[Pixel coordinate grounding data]

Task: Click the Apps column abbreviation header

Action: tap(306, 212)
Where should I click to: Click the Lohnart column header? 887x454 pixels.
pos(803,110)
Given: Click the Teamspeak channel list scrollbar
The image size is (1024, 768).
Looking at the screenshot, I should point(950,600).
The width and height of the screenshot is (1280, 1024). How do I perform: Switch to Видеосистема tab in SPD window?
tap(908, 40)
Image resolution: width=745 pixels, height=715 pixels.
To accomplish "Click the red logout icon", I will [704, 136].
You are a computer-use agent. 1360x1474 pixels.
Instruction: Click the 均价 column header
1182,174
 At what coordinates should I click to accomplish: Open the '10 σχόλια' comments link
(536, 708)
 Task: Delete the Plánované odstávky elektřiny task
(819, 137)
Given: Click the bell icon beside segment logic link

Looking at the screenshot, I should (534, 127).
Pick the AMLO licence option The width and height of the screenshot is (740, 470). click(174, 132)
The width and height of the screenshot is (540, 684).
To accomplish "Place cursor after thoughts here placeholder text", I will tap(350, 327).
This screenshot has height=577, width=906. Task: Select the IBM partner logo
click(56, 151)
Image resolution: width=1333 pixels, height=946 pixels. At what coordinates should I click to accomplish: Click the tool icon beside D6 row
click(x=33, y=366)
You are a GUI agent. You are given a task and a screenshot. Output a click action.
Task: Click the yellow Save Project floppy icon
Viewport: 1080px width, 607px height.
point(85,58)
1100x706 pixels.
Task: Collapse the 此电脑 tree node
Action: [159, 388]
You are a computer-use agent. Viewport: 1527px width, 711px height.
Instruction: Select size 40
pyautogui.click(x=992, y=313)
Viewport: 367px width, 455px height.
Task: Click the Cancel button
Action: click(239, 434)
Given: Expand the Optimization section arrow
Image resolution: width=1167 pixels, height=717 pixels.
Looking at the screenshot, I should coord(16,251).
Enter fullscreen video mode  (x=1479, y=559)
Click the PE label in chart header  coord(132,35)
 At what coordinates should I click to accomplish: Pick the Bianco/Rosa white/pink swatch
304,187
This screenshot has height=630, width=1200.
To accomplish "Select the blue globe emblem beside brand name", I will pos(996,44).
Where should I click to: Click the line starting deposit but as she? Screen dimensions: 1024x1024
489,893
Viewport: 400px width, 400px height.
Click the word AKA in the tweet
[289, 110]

EXERCISE: An exact copy of every record above is required.

OUTPUT FOR THIS EXERCISE:
Task: Click the Apps column abbreviation header

Action: tap(306, 212)
Where should I click to: Click the Lohnart column header? 887x454 pixels.
pos(803,110)
Given: Click the Teamspeak channel list scrollbar
The image size is (1024, 768).
Looking at the screenshot, I should point(950,600).
The width and height of the screenshot is (1280, 1024). How do I perform: Switch to Видеосистема tab in SPD window?
tap(908, 40)
Image resolution: width=745 pixels, height=715 pixels.
To accomplish "Click the red logout icon", I will [704, 136].
You are a computer-use agent. 1360x1474 pixels.
Instruction: Click the 均价 column header
1182,174
 At what coordinates should I click to accomplish: Open the '10 σχόλια' comments link
(536, 708)
 Task: Delete the Plánované odstávky elektřiny task
(819, 137)
Given: Click the bell icon beside segment logic link

Looking at the screenshot, I should (534, 127).
Pick the AMLO licence option The width and height of the screenshot is (740, 470). click(174, 132)
The width and height of the screenshot is (540, 684).
To accomplish "Place cursor after thoughts here placeholder text", I will tap(350, 327).
This screenshot has height=577, width=906. Task: Select the IBM partner logo
click(56, 151)
Image resolution: width=1333 pixels, height=946 pixels. At what coordinates should I click to accomplish: Click the tool icon beside D6 row
click(x=33, y=366)
You are a GUI agent. You are given a task and a screenshot. Output a click action.
Task: Click the yellow Save Project floppy icon
Viewport: 1080px width, 607px height.
point(85,58)
1100x706 pixels.
Task: Collapse the 此电脑 tree node
Action: [159, 388]
You are a computer-use agent. Viewport: 1527px width, 711px height.
Instruction: Select size 40
pyautogui.click(x=992, y=313)
Viewport: 367px width, 455px height.
Task: Click the Cancel button
Action: click(239, 434)
Given: Expand the Optimization section arrow
Image resolution: width=1167 pixels, height=717 pixels.
Looking at the screenshot, I should coord(16,251).
Enter fullscreen video mode  (x=1479, y=559)
Click the PE label in chart header  coord(132,35)
 At what coordinates should I click to accomplish: Pick the Bianco/Rosa white/pink swatch
304,187
This screenshot has height=630, width=1200.
To accomplish "Select the blue globe emblem beside brand name", I will pos(996,44).
Where should I click to: Click the line starting deposit but as she? Screen dimensions: 1024x1024
489,893
Viewport: 400px width, 400px height.
Click the word AKA in the tweet
[289, 110]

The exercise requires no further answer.